■ **Task objective**: Write out the listing below character for character, though without its pictures.

■ **The records**:
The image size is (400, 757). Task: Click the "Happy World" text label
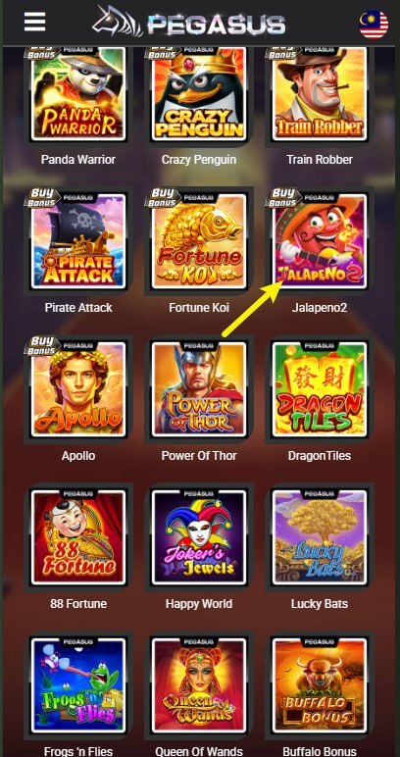199,604
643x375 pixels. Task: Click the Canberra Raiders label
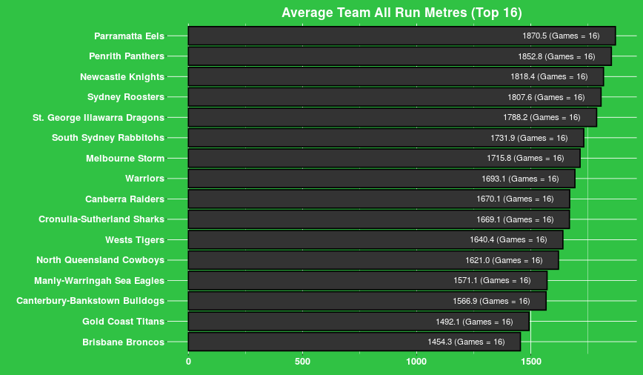coord(124,199)
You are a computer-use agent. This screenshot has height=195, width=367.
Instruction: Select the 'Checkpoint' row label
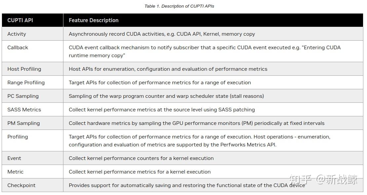(x=21, y=185)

■ **Output of the exercise**:
The image size is (400, 757). Task: Click the "Happy World" text label
199,604
643x375 pixels. Task: Click the Canberra Raiders label
coord(124,199)
You are a computer-use agent. This screenshot has height=195, width=367.
Instruction: Select the 'Checkpoint' row label
(x=21, y=185)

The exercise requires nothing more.